--- Required work ---
Wherever the string "next" appears in the listing, copy that line.
== == ==
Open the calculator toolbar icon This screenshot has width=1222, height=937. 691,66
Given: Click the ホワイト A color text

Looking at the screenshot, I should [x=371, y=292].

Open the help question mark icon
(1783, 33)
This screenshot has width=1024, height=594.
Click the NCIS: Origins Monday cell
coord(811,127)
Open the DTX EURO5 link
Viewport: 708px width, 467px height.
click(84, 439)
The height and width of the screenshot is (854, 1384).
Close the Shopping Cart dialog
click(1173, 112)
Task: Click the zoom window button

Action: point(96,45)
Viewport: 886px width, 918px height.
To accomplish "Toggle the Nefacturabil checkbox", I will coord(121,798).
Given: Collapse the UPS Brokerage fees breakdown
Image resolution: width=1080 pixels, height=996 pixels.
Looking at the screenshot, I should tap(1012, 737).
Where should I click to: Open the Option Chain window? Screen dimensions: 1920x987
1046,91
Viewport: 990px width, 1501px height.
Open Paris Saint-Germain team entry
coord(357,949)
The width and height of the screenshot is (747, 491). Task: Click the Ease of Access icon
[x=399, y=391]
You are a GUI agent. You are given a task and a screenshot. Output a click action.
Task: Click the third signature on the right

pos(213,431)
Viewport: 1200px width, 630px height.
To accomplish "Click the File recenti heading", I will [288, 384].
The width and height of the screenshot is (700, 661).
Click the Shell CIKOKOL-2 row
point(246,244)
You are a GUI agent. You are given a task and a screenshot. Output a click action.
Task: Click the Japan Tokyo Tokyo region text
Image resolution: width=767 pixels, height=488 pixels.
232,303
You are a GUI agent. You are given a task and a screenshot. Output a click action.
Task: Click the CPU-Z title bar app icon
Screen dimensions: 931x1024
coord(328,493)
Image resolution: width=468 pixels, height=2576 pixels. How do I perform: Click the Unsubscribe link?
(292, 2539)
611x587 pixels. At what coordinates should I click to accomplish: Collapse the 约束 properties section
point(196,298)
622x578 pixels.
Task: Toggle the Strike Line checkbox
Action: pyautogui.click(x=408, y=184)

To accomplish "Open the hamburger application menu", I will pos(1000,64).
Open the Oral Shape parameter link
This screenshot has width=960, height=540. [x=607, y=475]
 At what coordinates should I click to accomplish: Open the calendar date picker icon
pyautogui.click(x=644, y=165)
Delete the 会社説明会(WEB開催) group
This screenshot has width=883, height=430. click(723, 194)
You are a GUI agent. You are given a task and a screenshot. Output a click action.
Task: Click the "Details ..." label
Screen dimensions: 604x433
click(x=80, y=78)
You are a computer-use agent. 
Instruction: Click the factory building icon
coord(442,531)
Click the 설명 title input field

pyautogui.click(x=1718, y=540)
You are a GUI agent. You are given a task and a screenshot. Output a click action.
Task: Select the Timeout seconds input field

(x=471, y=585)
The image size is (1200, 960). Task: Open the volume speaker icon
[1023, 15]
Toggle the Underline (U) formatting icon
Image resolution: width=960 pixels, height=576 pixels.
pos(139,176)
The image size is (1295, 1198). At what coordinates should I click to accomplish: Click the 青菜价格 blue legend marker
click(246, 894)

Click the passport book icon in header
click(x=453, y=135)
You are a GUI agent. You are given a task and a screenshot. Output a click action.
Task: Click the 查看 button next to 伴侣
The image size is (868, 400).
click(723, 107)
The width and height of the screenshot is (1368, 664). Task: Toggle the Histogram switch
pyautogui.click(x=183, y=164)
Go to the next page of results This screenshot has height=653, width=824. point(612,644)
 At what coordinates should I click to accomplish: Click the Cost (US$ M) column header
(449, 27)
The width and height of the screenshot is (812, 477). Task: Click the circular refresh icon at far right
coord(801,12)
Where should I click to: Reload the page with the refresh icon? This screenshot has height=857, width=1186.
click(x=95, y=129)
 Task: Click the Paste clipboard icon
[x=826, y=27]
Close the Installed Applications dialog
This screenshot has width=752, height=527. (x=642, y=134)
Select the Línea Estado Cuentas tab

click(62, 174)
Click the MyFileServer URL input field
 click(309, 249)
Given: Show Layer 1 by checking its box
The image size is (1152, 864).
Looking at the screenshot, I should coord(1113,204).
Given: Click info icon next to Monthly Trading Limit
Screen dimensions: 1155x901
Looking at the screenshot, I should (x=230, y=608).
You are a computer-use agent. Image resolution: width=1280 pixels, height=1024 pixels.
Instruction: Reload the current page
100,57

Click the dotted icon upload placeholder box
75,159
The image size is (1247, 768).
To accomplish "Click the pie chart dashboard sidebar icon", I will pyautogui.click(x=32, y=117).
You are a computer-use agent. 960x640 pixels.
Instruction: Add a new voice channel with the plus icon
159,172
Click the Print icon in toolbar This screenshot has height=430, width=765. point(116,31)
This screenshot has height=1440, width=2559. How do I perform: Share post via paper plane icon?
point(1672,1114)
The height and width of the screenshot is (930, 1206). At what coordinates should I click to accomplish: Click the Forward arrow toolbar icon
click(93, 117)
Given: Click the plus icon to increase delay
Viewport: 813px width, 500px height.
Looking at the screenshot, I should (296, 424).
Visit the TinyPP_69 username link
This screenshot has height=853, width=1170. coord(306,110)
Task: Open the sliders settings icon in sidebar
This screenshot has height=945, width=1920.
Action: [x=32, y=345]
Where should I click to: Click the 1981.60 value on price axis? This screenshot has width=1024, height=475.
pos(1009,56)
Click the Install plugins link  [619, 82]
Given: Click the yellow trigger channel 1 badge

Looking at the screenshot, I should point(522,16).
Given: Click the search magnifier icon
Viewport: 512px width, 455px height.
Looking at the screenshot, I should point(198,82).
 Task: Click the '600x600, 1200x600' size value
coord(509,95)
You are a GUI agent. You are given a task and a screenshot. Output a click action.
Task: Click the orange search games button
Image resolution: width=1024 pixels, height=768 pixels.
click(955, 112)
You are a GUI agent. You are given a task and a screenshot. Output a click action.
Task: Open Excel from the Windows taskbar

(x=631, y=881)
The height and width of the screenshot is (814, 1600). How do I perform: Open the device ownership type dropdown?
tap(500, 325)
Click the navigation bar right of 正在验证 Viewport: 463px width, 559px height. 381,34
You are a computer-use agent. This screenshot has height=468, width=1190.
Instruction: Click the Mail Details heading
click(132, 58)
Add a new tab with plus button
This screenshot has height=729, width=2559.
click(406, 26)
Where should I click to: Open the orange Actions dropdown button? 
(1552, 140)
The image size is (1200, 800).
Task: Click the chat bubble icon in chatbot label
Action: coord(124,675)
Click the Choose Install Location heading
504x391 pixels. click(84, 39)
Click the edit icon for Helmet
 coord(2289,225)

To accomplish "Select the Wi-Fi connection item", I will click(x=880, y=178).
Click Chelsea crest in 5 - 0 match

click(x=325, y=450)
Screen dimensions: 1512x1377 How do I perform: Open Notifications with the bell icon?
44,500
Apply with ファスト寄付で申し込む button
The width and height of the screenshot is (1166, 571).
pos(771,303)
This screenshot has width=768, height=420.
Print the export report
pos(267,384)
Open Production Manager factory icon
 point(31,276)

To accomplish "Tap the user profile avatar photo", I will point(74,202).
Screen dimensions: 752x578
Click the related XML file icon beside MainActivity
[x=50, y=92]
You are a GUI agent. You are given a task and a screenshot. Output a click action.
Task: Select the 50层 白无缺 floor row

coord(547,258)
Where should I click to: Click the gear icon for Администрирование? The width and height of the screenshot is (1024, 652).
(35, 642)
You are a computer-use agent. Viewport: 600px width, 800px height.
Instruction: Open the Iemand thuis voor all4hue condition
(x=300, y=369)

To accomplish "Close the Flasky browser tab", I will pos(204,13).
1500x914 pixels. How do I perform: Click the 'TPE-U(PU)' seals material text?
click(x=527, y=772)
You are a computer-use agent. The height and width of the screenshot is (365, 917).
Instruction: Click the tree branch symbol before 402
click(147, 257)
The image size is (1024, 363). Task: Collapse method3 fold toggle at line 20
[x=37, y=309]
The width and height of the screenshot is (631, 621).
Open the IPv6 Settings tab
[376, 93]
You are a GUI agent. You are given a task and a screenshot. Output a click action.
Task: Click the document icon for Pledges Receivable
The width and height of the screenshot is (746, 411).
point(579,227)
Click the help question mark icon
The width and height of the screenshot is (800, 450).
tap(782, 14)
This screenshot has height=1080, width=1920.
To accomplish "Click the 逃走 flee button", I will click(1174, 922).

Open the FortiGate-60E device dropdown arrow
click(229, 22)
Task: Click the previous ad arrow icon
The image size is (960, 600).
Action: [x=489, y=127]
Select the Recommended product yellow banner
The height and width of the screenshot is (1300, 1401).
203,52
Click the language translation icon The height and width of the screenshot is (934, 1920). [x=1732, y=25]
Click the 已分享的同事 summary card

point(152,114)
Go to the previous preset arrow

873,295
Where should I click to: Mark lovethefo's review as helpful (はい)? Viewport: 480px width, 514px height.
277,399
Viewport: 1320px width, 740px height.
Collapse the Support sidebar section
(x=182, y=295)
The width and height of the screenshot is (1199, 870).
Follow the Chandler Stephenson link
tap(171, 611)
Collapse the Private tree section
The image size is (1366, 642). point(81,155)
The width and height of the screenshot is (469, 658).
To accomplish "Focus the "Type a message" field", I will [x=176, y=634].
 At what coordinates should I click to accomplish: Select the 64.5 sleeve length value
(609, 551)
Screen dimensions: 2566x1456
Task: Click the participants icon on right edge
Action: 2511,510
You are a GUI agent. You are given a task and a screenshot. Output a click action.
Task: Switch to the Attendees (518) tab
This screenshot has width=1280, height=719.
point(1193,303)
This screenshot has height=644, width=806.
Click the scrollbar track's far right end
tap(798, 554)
== == ==
--- Answer box ---
Task: Click the 查看 button next to 伴侣
Go to the next page of results This screenshot has height=653, width=824. point(612,644)
Given: Click info icon next to Monthly Trading Limit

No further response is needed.